Cocoon mode,* day 18: Deemed hopeless by her would-be surgeon, the blond lady battles her cancer and makes amazing progress; dirty mirror, missing pet noted at accident scene
Sunday, September 27, 2009 at 5:11AM
Wasilla, Alaska, by 300 in Cancer, Fit Lady, Wasilla, bicycle, bike, coffee, dog

Maybe two weeks ago, I was pedaling down the Seldon Road bike trail when I spotted a familiar-looking biker coming towards me. I thought I must be wrong, because it looked like Patti, the fit, blonde lady who was supposed to be Outside, undergoing surgery for a deadly cancer.

But it was her, and she was pedaling hard and fast. She was intent on moving and did not want to stop for anything.

"I thought you would be Outside!" I shouted as we drew close.

"No!" she shouted back as she zipped past. "I'm doing something else now, it's better."

I did not see her after that and the other night I walked up by her house and all the lights were out, so I thought maybe she had gone Outside, afterall.

Today, I took a short walk before I went bike riding and as I neared her home, I heard a sound that I could hardly believe. A lawn mower. Someone was mowing a lawn - her lawn, it sounded like.

Last night, it had been snowing and raining at the same time and while there was no hint of snow on the ground this morning, everything was wet.

But it was Patti, mowing her lawn. She saw me coming, shut down the mower and walked over to chat.

So I asked why she hadn't gone Outside for her surgery. Her answer was most dismaying - the doctor who was going to do the surgery looked at all the data, and declared the cancer to be beyond treatment, hopeless, there was no point.

"But it turned out to be a good thing," she said. She continued her chemo-therapy, took up naturopathic therapy and resolved in her mind that, whatever the damn doctor said, she was going to beat this.

And guess what?

Her cancer markers have dropped, she told me,  she is improving, experiencing remission.

"What the doctor didn't know is that I am too mean to let this cancer beat me," she said.

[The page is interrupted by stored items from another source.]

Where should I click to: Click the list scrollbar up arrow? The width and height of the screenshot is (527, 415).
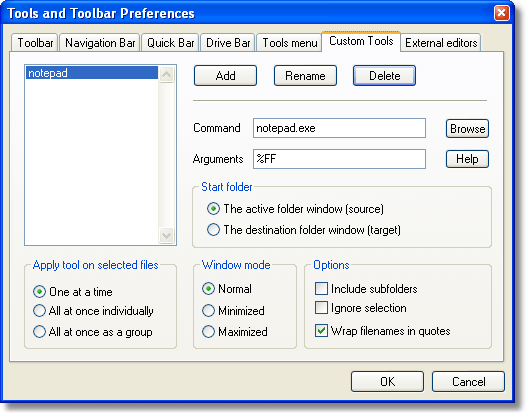pyautogui.click(x=167, y=75)
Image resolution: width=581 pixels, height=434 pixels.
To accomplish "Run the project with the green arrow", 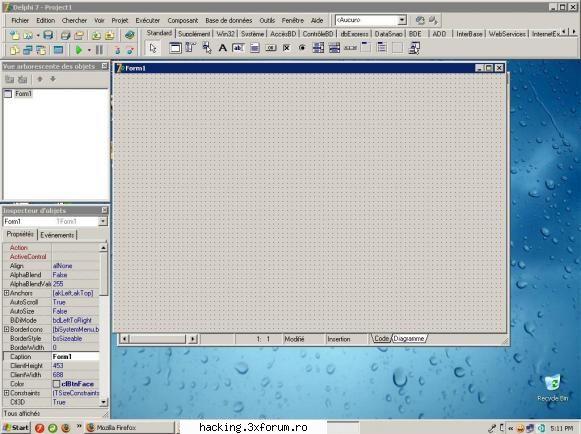I will 79,50.
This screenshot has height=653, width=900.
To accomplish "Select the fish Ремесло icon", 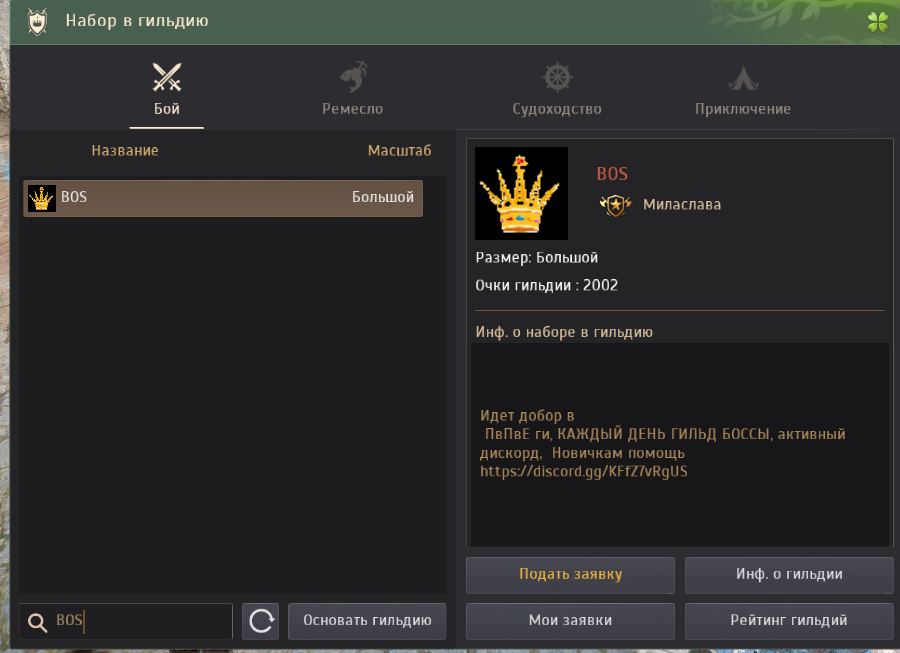I will coord(353,77).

"i've never thought of you as mean," I responded. "Tough, but not mean."

"I'm mean on cancer," she emphasized. "I tear cancer apart."

And she is not experiencing the usual side-effects of chemo therapy - no nausea, she has all her hair.

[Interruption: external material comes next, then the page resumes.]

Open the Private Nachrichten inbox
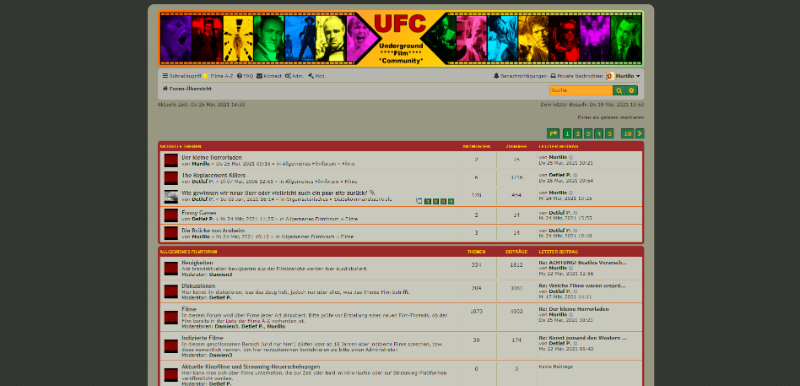800x386 pixels. click(x=576, y=76)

"Tell your readers I am a miracle woman."

I guess if I'm going to take pictures through the outside rear-view mirror, I ought to keep it clean. As you can see, the autofocus on the pocket camera latched on to the dirt on the glass, not the image of the people.

Oh, well.

Margie has been so miserable these past few days that I had not been able to get her out of the house - until this afternoon. She and Kalib came with me on coffee break. Kalib fell asleep in his car seat so we took a long drive and happened upon the aftermath of an accident and witnessed paperwork being filled out.

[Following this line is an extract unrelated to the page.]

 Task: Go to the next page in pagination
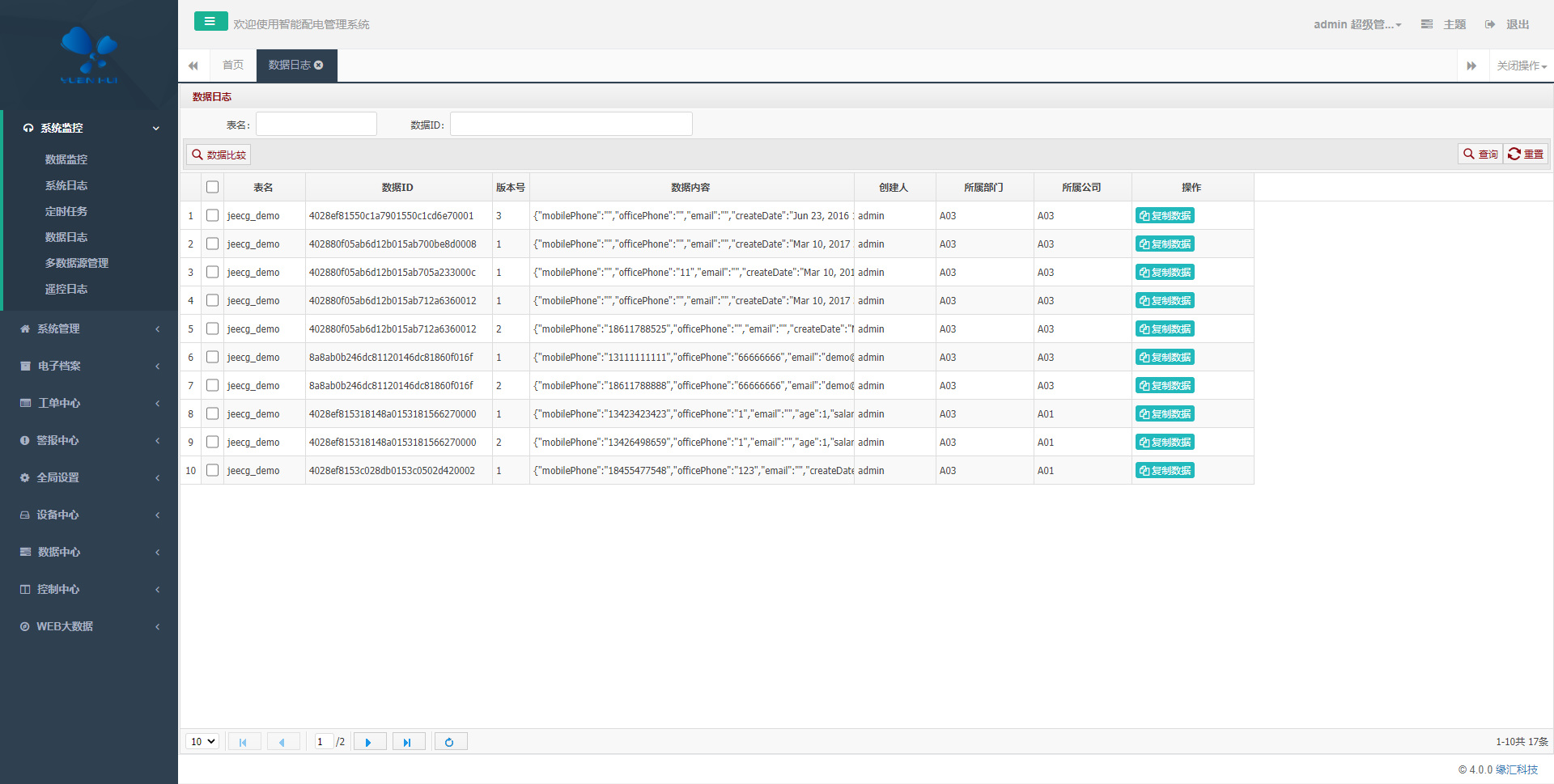pyautogui.click(x=369, y=742)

There were many more people than this standing around, but this was the view that I had in the one second that I was stopped at the red light. The accident was not the only sad thing marked here. If you could see this image full-size, then it would be clear that someone has a missing "baby" named Socks.

I am not certain if Socks is a little dog or a big squirrel or maybe a kitty, but I will keep my eyes peeled. I know how much it can hurt to loose a furry friend.

 

*Cocoon mode: Until I finish up a big project that I am working on, I am keeping this blog at bare-minimum simple. I anticipate about one month.